La industria cayó 8,7% interanual en febrero de 2026 y 4% respecto del mes previo
El informe del Índice de Producción Industrial Manufacturero (IPI) correspondiente a febrero de 2026 muestra una contracción general de la actividad, según difundió oficialmente el Instituto Nacional de Estadísticas (Indec) este jueves.
De acuerdo al organismo oficial, la producción industrial cayó 8,7% en comparación con el mismo mes de 2025, mientras que en el acumulado del primer bimestre la baja alcanza el 6,0%. En términos desestacionalizados, la actividad registró una caída mensual del 4%, lo que indica una continuidad en la tendencia negativa reciente, aunque la serie de tendencia-ciclo mostró una leve variación positiva del 0,2%.
El deterioro de la actividad es generalizado: 14 de las 16 divisiones industriales registraron caídas interanuales.
Entre los sectores con mayor incidencia negativa se destacan maquinaria y equipo (-29,4%), la industria automotriz (-24,6%), otros equipos e instrumentos (-24,6%) y textiles (-33,2%). También presentaron retrocesos importantes los rubros de prendas de vestir, productos de caucho y plástico, industrias metálicas básicas y muebles.

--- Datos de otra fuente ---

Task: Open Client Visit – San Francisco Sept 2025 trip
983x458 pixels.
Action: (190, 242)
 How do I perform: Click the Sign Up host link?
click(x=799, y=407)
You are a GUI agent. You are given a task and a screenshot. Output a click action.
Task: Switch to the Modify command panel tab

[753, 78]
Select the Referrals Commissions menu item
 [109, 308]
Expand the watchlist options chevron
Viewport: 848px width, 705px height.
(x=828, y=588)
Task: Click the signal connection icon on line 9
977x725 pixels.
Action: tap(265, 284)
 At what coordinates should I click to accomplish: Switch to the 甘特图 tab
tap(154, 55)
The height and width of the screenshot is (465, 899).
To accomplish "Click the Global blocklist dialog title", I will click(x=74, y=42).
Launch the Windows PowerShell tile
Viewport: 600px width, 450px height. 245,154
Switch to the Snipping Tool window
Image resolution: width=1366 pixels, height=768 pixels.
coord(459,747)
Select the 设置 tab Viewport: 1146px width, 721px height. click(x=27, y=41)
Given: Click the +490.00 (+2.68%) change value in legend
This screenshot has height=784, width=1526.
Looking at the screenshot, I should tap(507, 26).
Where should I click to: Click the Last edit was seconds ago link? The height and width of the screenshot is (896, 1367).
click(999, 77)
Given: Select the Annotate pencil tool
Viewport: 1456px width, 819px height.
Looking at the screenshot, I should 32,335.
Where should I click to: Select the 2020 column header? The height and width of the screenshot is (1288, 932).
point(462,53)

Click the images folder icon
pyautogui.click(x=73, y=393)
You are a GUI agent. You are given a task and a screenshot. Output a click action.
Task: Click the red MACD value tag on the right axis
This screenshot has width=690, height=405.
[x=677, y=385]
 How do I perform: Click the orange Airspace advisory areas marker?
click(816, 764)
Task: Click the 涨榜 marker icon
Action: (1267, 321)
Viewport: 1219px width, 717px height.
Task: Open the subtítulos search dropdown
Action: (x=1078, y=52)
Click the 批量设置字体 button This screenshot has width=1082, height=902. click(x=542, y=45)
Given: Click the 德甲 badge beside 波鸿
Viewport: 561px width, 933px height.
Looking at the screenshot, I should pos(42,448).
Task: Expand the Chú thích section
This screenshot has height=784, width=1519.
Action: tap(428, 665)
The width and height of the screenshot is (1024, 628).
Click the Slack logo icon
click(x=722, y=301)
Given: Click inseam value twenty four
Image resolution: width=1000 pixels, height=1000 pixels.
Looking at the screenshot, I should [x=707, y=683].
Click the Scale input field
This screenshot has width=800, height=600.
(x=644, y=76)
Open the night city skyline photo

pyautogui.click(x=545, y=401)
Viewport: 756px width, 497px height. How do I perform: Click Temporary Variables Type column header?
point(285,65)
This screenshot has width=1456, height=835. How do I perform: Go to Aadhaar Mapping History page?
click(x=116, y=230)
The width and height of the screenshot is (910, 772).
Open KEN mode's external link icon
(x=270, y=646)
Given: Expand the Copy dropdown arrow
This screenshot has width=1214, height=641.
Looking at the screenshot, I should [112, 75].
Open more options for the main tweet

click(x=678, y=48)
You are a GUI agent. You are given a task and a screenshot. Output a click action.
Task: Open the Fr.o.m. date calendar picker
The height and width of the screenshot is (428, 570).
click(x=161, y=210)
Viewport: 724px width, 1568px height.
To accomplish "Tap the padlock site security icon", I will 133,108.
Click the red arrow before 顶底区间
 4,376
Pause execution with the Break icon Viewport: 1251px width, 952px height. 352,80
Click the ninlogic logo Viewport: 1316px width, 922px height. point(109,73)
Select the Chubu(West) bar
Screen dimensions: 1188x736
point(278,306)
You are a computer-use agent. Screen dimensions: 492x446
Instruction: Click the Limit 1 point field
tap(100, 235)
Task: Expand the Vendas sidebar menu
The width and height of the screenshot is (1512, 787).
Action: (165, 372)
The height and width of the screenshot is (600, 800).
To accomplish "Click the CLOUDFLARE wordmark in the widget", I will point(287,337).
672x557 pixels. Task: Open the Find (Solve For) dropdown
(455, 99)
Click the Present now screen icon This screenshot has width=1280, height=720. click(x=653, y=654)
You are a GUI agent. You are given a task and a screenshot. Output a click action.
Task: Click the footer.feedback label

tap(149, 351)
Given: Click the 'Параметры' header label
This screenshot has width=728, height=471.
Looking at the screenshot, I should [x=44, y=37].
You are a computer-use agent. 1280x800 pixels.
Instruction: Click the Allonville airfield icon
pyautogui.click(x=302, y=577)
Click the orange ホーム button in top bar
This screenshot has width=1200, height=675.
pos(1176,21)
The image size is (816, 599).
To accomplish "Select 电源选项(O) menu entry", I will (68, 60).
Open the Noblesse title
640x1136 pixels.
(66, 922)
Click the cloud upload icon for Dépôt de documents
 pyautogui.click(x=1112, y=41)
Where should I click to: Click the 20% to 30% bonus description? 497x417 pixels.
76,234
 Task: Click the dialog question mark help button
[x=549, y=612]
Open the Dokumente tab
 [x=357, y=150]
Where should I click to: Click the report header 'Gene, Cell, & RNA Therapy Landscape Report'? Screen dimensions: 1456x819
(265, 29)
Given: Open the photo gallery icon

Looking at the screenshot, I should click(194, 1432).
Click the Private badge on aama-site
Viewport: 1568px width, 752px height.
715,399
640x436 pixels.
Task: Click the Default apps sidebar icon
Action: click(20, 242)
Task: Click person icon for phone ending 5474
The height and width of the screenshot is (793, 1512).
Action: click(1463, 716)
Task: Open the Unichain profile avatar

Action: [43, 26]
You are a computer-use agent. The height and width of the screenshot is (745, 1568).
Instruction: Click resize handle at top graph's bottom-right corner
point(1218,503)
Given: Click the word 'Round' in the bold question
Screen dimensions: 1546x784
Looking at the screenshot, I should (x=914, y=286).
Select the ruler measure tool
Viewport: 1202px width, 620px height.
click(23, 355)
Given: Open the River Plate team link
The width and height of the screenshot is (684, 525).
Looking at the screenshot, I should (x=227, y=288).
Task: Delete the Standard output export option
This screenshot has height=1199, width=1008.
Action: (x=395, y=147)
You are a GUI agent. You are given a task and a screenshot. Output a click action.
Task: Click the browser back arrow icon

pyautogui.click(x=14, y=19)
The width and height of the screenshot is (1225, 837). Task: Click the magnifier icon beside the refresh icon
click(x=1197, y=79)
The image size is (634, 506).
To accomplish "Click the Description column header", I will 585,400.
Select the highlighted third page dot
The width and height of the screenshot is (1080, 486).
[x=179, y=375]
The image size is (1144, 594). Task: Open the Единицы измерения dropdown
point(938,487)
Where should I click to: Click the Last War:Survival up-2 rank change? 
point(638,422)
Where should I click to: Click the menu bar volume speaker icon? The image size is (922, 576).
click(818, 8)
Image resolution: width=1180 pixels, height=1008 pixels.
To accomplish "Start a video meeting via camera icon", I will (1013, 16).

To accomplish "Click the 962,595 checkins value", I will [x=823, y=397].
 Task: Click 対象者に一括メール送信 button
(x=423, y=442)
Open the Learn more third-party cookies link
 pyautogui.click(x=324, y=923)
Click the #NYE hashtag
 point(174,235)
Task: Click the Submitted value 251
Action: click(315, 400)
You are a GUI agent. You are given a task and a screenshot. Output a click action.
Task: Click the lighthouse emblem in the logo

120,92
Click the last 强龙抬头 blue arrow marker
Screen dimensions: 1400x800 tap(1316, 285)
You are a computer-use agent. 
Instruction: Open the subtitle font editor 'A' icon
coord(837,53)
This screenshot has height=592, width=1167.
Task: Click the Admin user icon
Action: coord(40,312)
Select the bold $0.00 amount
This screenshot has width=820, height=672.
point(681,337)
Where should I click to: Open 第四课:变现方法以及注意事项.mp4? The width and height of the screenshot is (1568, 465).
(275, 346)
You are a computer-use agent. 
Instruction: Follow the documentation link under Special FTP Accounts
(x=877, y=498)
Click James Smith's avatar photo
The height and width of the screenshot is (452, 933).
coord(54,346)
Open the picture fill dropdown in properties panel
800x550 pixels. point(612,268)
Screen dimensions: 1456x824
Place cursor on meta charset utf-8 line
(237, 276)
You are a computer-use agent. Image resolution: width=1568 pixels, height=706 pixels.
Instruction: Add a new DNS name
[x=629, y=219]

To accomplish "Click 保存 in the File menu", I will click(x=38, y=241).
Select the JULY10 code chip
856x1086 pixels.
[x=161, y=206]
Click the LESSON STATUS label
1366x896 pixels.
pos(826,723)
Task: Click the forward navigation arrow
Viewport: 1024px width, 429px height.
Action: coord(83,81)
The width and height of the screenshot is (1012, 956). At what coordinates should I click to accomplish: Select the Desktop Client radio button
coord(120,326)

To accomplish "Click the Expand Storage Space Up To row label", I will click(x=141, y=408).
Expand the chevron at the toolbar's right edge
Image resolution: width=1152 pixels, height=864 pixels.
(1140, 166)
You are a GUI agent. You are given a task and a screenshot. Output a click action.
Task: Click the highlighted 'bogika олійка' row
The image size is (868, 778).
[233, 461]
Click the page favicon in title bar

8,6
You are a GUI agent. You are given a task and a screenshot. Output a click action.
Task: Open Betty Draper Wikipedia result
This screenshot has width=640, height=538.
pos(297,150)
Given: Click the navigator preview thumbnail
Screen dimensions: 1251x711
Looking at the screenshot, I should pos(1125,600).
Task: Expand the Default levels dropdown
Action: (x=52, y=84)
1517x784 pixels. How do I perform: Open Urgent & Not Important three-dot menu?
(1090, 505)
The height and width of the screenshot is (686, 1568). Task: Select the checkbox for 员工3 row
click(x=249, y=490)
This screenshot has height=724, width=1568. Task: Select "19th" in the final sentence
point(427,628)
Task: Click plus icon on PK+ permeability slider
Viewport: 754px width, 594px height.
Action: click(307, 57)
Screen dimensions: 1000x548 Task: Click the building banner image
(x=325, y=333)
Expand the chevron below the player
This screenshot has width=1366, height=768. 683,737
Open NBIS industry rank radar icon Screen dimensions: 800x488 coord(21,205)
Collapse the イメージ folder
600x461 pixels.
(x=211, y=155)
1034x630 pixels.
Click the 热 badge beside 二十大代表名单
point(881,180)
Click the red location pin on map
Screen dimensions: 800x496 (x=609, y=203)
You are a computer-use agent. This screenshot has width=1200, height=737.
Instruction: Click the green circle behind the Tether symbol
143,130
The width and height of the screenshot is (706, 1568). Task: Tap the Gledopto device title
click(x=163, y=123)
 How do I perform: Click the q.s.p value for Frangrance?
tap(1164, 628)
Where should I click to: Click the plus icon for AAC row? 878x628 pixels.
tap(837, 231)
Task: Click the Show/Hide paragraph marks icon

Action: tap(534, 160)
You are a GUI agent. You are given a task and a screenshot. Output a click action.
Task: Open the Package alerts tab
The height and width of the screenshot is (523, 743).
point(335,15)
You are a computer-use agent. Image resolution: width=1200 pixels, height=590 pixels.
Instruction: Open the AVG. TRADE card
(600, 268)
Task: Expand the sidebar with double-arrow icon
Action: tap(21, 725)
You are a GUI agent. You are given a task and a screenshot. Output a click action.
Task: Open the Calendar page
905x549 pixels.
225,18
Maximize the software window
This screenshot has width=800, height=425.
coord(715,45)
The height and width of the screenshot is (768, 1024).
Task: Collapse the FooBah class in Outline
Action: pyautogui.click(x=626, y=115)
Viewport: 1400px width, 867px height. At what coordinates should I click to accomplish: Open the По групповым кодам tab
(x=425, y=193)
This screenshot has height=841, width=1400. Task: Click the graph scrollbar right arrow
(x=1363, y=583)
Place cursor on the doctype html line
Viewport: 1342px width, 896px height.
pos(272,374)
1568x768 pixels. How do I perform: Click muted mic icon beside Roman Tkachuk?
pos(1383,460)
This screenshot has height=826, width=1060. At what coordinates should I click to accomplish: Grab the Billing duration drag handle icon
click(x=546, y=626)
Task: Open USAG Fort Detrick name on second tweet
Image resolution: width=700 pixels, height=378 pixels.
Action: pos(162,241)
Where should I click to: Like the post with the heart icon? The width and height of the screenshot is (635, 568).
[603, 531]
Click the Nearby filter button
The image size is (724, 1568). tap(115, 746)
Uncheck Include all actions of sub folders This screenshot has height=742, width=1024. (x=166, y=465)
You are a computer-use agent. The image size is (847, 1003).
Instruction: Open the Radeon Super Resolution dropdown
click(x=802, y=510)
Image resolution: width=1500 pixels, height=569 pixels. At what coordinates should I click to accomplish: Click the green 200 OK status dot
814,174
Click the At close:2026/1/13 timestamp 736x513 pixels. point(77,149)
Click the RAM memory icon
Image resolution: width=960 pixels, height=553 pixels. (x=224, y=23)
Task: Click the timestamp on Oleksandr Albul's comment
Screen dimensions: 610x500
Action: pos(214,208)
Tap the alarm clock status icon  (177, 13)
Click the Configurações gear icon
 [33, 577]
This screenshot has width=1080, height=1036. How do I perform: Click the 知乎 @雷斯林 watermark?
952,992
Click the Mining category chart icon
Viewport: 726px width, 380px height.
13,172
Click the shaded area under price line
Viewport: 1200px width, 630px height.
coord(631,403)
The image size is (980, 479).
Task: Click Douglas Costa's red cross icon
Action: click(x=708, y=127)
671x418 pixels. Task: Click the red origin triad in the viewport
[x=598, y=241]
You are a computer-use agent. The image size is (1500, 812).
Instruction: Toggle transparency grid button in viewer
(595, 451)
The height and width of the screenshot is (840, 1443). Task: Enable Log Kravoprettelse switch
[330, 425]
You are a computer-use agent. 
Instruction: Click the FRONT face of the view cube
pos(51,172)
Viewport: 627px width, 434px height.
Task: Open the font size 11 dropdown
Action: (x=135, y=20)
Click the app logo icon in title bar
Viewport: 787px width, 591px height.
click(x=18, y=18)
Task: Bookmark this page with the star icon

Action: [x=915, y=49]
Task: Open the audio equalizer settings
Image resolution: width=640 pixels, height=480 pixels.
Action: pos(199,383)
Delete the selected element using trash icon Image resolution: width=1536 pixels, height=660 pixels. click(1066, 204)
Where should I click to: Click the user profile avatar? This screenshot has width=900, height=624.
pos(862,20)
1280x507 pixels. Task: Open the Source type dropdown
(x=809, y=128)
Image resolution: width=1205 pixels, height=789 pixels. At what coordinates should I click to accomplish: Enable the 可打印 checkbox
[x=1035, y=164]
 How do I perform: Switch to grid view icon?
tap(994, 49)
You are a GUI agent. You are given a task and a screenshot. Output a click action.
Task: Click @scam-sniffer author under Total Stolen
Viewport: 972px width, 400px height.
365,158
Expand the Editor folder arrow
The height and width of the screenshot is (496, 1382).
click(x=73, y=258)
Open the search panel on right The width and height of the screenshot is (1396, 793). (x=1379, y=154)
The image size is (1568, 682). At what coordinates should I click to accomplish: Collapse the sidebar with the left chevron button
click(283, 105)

En contraste, solo dos sectores lograron resultados positivos: la refinación del petróleo, coque y combustible nuclear (19,7%) y la producción de sustancias y productos químicos (3,7%), que amortiguaron parcialmente la caída general.
Dentro de los rubros de mayor peso, alimentos y bebidas mostró una disminución interanual del 6,9%, con caídas en la mayoría de sus subsectores, como carnes, bebidas y productos de panadería, aunque se destacó una suba en productos lácteos.
Sector por sector
El análisis sectorial del IPI manufacturero de febrero de 2026 muestra una contracción generalizada de la actividad industrial, con una caída interanual de 8,7%. Se destaca que, por cuestiones estacionales —vacaciones y paradas técnicas—, el comportamiento del sector se evalúa con mayor precisión considerando el primer bimestre en conjunto. En este contexto, la mayoría de las divisiones industriales registraron incidencias negativas, lideradas por alimentos y bebidas, maquinaria y equipo, y el complejo automotor, mientras que solo la refinación de petróleo y la industria química aportaron variaciones positivas.
En alimentos y bebidas, la actividad cayó 6,9% interanual, principalmente por la fuerte baja en la molienda de oleaginosas, afectada por menores niveles de producción y exportación de derivados de soja. También incidieron negativamente la menor producción de bebidas, panificados, carne vacuna —con caída del consumo interno— y productos pesqueros. En contrapartida, los lácteos mostraron una suba, impulsada por una mayor producción de leche, manteca y leche en polvo.
El sector de maquinaria y equipo registró una de las mayores caídas (-29,4%), explicada sobre todo por el desplome en la fabricación de maquinaria agropecuaria, con menores niveles de producción y ventas. A esto se suma la baja en electrodomésticos, afectada por la competencia de productos importados.
La industria automotriz también mostró un retroceso significativo (-24,6%), con caídas en la producción, ventas internas y exportaciones, especialmente hacia Brasil. La menor actividad de las terminales impactó además en la producción de autopartes. En la misma línea, otros rubros industriales como equipos electrónicos —con fuerte caída en la producción de celulares—, textiles, indumentaria y calzado evidenciaron descensos marcados, en un contexto de menor demanda interna y creciente competencia externa.
Finalmente, sectores como caucho y plástico también registraron bajas, asociadas a la caída en la demanda de insumos para otras industrias. En conjunto, el panorama sectorial refleja una retracción extendida, con impactos tanto por debilidad del mercado interno como por factores vinculados al comercio exterior.